━━━━━ Information given
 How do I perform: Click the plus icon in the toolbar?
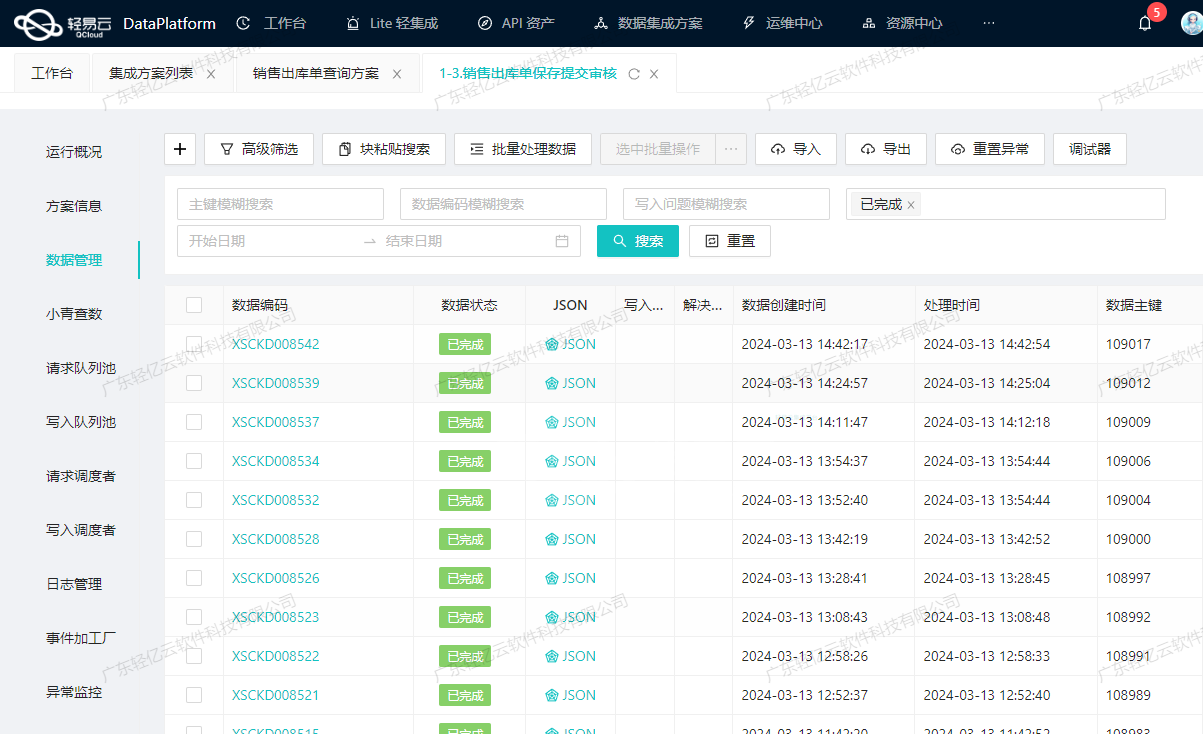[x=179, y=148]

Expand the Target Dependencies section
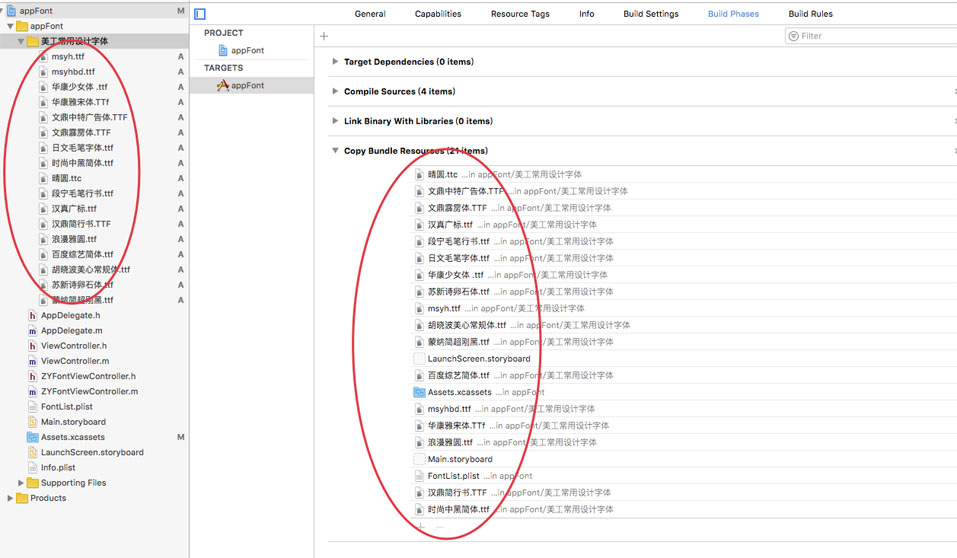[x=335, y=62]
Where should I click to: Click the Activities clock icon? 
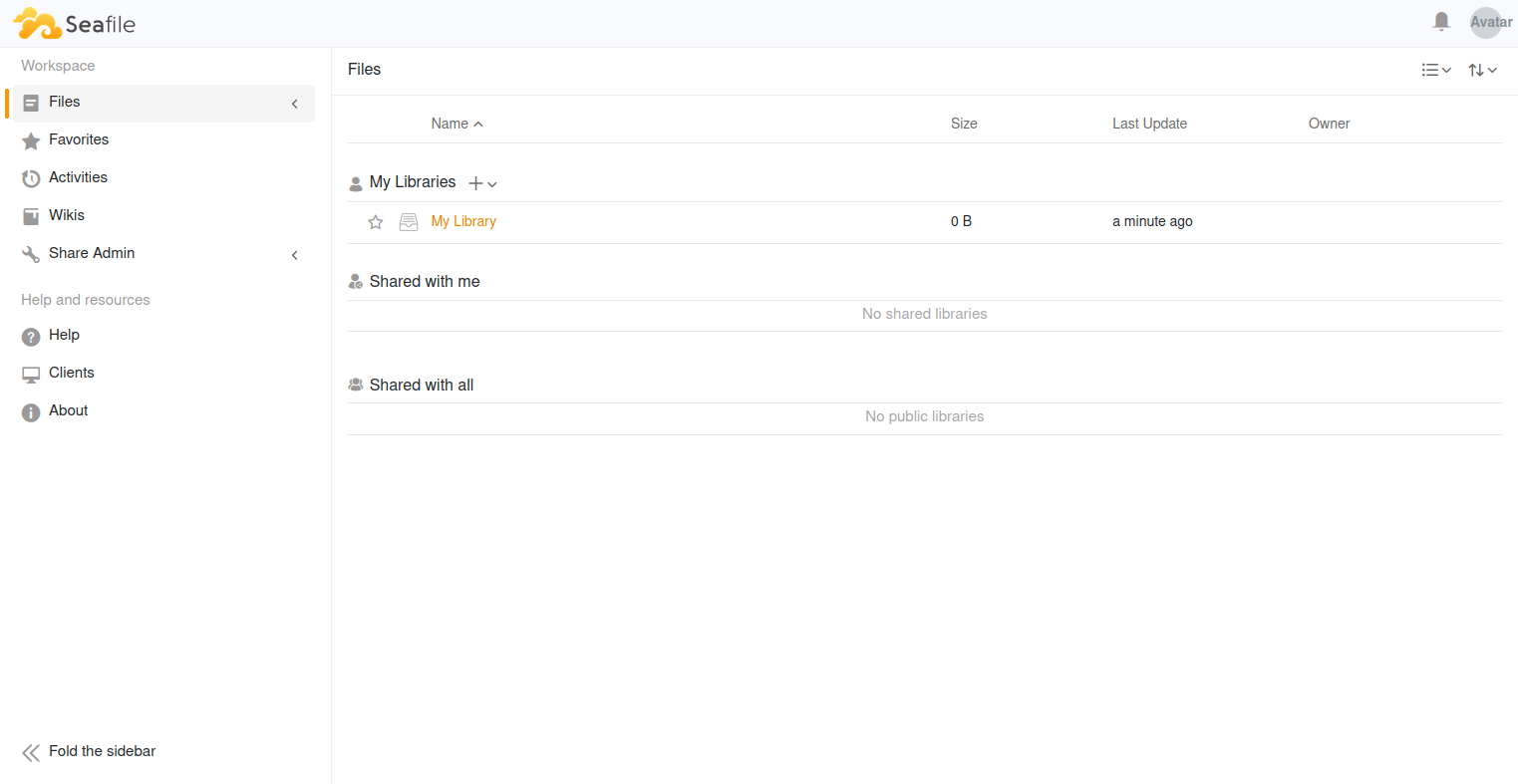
━━━━━━━━━━
Exercise details
Reproduce every line of the listing above, including the requests. Multiply each coordinate in the answers by 1.65 and round it to the nearest whole number, rounding halves up. Omit the pictures from your answer.

Reply to the task
 How do I perform: Click the plus icon in the toolbar?
[x=295, y=244]

Expand the Target Dependencies section
[x=553, y=102]
Where should I click to: Click the Activities clock icon? 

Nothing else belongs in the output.